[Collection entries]
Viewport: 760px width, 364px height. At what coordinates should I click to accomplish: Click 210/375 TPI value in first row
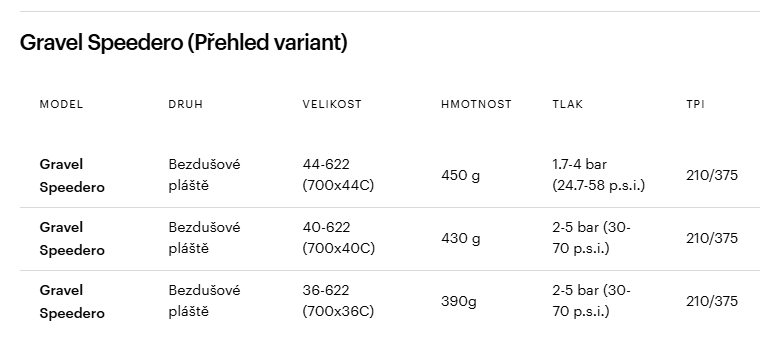[x=712, y=175]
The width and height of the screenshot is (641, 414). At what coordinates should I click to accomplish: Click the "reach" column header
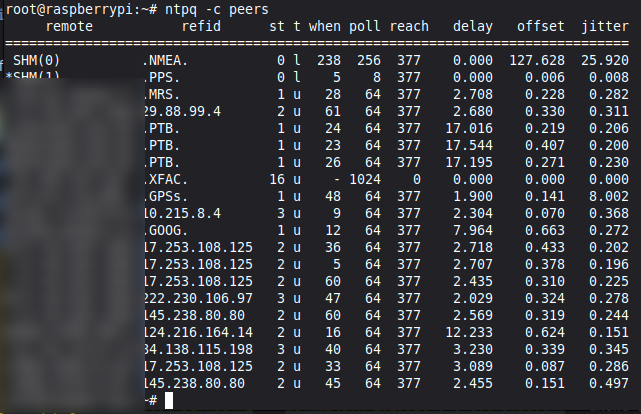point(412,24)
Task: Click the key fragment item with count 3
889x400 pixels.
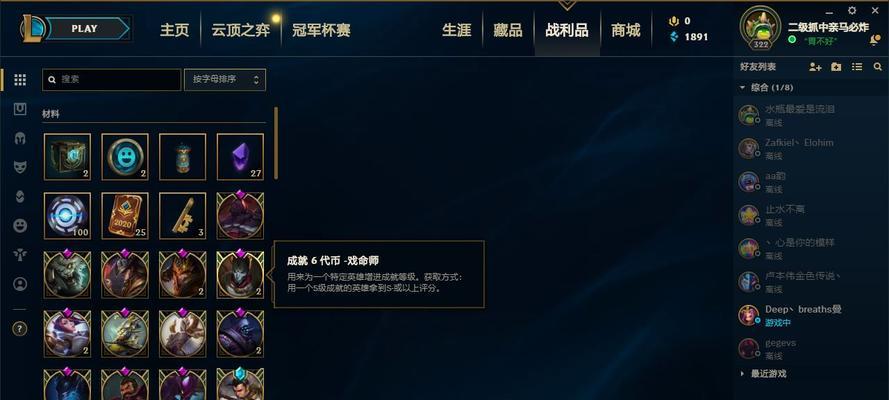Action: click(x=182, y=215)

• EXERCISE
Could you restate the entries word for word, skipping any pictures?

• ANSWER SECTION
Viewport: 760px width, 364px height. At what coordinates should I click to accomplish: Click 210/375 TPI value in first row
[x=712, y=175]
The width and height of the screenshot is (641, 414). At what coordinates should I click to accomplish: Click the "reach" column header
point(412,24)
Task: Click the key fragment item with count 3
889x400 pixels.
Action: click(x=182, y=215)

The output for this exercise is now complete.